WHAT YOU HAVE TO DO | Below are the entries. Print only the lines starting at the one with "Screen dimensions: 713x310" and ending at the one with "The width and", exactly, with no pictures.

Segment Start: SOURCE DATA

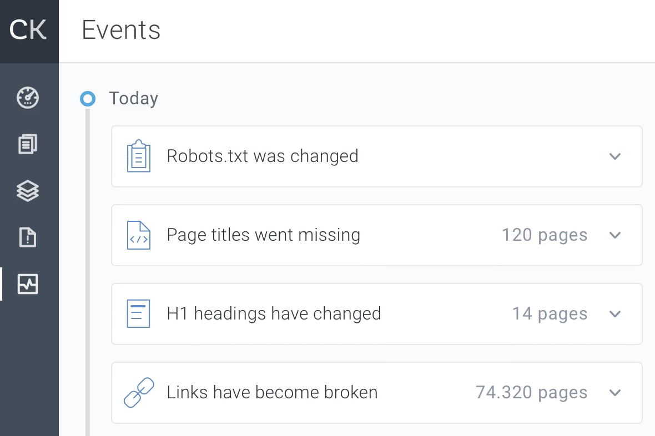Image resolution: width=655 pixels, height=436 pixels.
Task: Click the Today timeline marker circle
Action: click(x=87, y=99)
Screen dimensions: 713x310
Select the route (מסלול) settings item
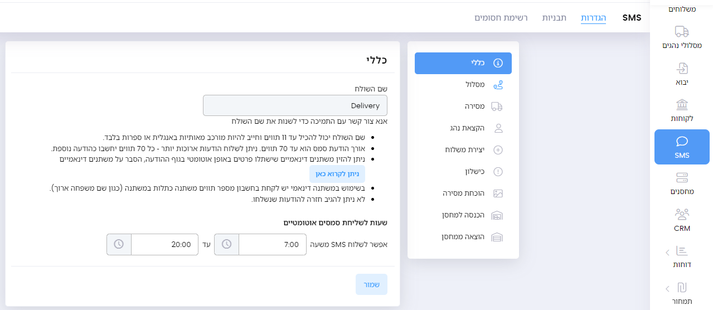point(463,85)
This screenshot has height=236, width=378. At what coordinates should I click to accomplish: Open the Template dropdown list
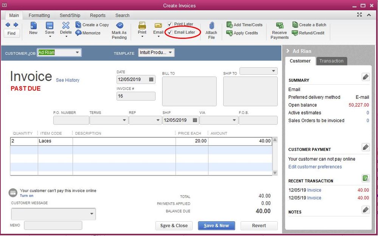pyautogui.click(x=170, y=52)
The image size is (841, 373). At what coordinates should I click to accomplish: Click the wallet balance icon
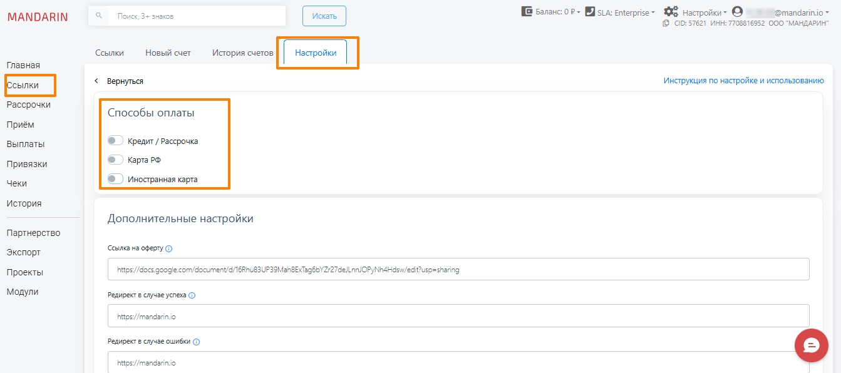527,12
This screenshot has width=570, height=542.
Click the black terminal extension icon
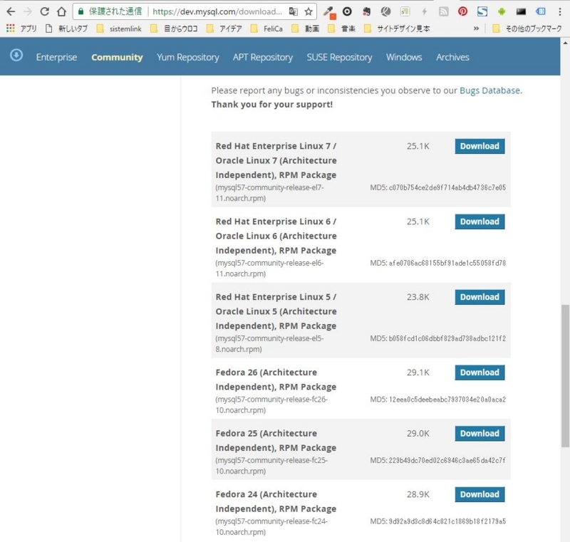pyautogui.click(x=520, y=11)
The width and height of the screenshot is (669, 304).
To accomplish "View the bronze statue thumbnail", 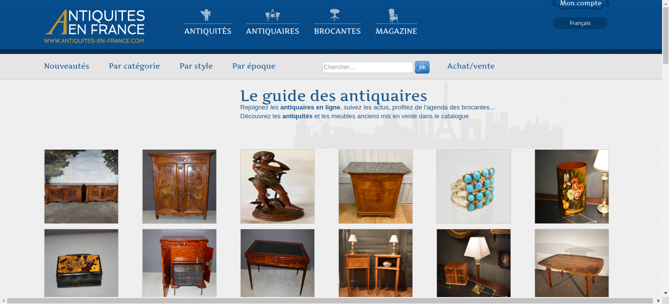I will click(277, 186).
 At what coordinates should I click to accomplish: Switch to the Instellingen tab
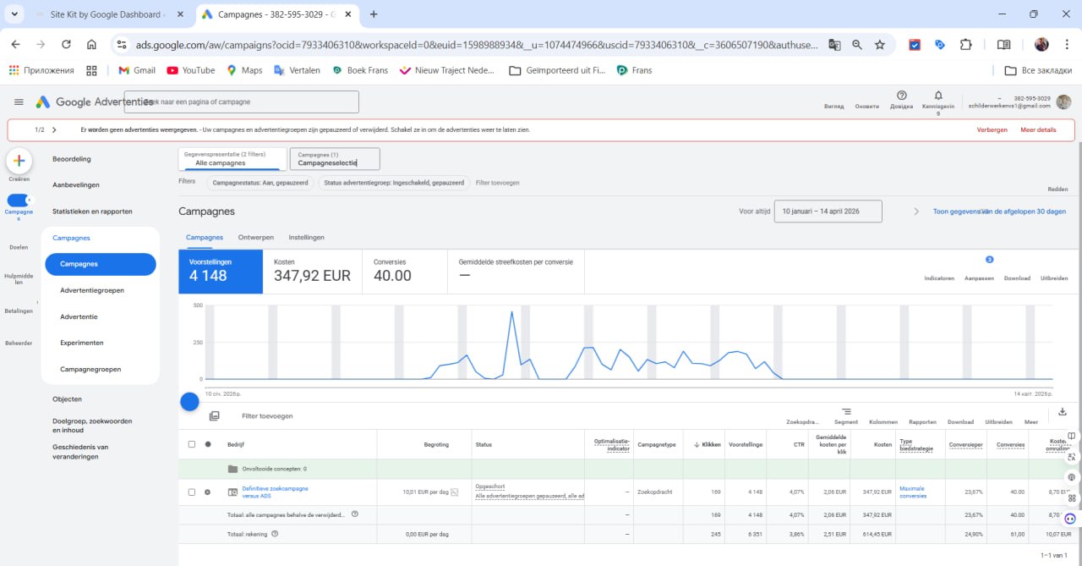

Segment End: SOURCE DATA

TASK RESULT |
Screen dimensions: 713x310
Select the route (מסלול) settings item
point(463,85)
This screenshot has height=236, width=378. At what coordinates should I click to accomplish: Open the Template dropdown list
pyautogui.click(x=170, y=52)
The image size is (841, 373). At what coordinates should I click to accomplish: Click the wallet balance icon
527,12
This screenshot has width=570, height=542.
Click the black terminal extension icon
pyautogui.click(x=520, y=11)
The width and height of the screenshot is (669, 304).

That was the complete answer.